### WORK TO DO
Rewrite everything in the data from the line containing "Screen dimensions: 906x500" down to the line containing "click(637, 208)", keeping every line and shifting each coordinate in the answers by adding 150 to it.

### DATA FOR THE TASK
━━━━━━━━━━━━━━━━━━━━━━━━━━━━━━
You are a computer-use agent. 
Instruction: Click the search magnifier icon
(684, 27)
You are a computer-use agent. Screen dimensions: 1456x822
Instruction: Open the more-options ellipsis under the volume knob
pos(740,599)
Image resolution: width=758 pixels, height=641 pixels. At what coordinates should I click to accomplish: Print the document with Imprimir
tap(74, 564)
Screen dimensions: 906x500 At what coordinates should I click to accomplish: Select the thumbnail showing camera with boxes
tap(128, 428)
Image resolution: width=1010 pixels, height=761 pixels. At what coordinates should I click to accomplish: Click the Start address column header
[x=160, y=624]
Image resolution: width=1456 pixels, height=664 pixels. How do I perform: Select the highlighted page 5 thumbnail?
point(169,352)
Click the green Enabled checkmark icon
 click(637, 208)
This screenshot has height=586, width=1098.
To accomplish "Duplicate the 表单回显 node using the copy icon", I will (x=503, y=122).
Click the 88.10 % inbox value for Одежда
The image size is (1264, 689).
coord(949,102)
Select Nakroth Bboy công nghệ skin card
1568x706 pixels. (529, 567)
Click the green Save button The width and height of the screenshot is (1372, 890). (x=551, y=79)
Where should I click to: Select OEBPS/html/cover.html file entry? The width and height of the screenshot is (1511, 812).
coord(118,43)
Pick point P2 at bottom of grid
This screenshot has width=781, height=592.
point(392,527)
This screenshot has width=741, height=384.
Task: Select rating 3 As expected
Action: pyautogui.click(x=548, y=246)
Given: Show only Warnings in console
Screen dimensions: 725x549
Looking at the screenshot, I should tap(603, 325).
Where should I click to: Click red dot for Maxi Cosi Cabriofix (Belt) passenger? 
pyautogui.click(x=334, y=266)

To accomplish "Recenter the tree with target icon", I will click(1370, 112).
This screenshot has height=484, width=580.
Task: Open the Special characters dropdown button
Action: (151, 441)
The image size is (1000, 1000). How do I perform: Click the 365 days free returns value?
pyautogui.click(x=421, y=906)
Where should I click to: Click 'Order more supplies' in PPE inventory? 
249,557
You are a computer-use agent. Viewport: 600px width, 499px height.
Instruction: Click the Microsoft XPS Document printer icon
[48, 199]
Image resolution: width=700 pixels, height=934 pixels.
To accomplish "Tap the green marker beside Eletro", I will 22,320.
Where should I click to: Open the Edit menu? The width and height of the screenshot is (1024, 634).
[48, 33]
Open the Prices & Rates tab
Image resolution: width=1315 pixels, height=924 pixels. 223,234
━━━━━━━━━━━━━━━━━━━━━━━━━━━━━━
### RESULT BELOW
Screen dimensions: 906x500 At what coordinates should I click to accomplish: Select the thumbnail showing camera with boxes
tap(278, 578)
Image resolution: width=1010 pixels, height=761 pixels. At what coordinates should I click to accomplish: Click the Start address column header
[x=310, y=774]
Image resolution: width=1456 pixels, height=664 pixels. How do I perform: Select the highlighted page 5 thumbnail?
point(319,502)
Click the green Enabled checkmark icon
 click(787, 358)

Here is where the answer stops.